**WHAT YOU WILL DO**
Can you write out all of the lines below again, requests included, with 62 added to every coordinate in the answers? Leave the pictures out.

A run of lines:
_____

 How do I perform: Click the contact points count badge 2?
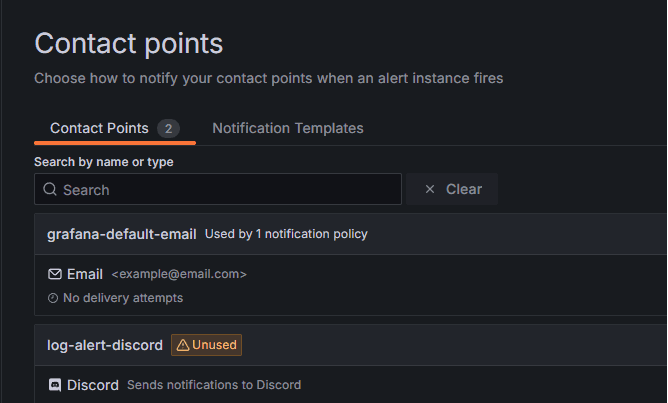coord(168,129)
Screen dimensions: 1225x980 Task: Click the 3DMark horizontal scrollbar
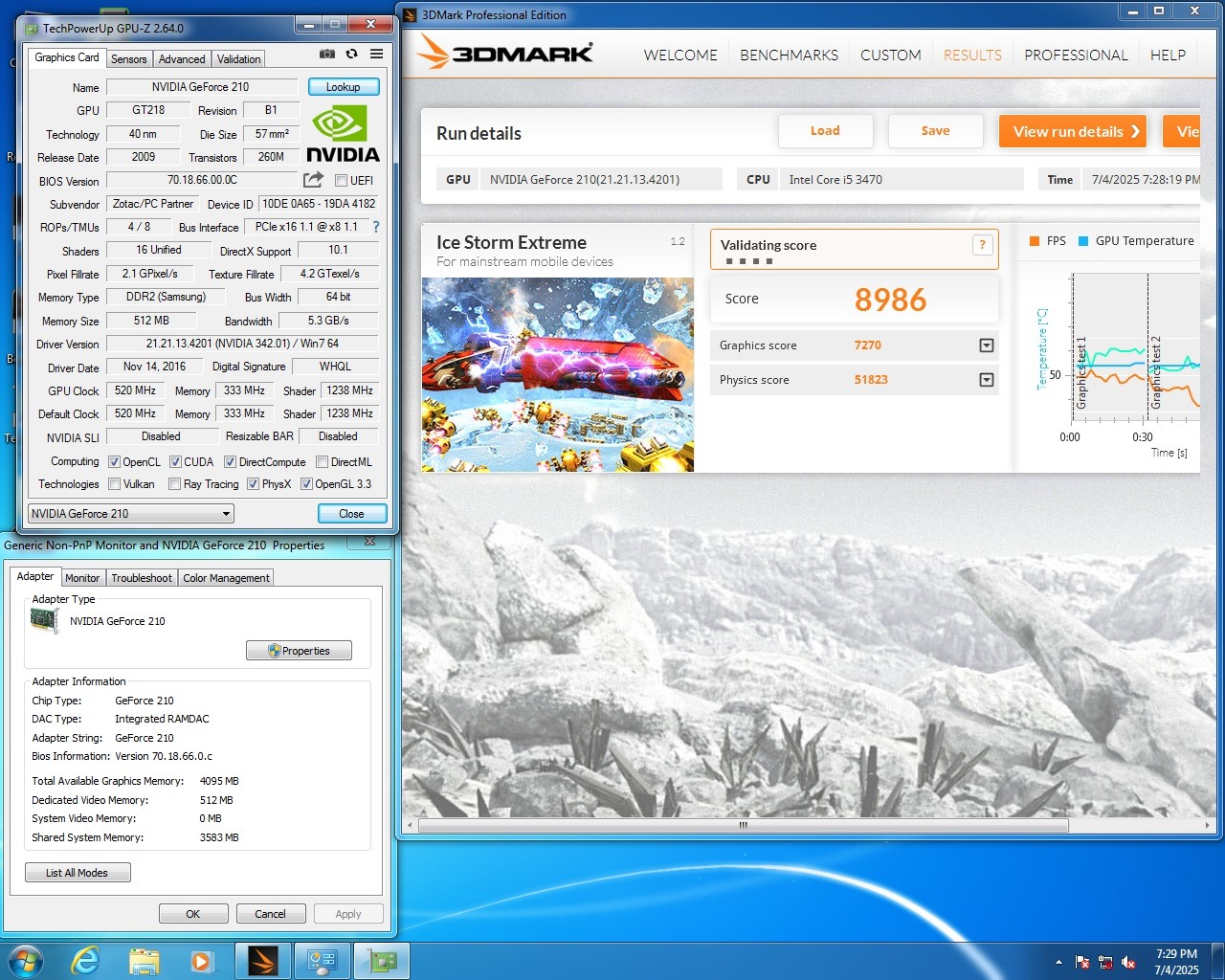click(743, 825)
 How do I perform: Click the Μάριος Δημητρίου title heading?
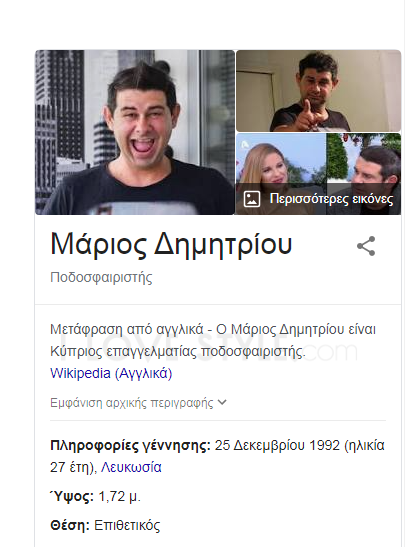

_____

**COMPLETE ANSWER**
 How do I perform: Click the contact points count badge 2?
coord(230,191)
Screen dimensions: 1225x980 Task: Click the 3DMark horizontal scrollbar
click(805, 887)
 How do I perform: Click the Μάριος Δημητρίου title heading?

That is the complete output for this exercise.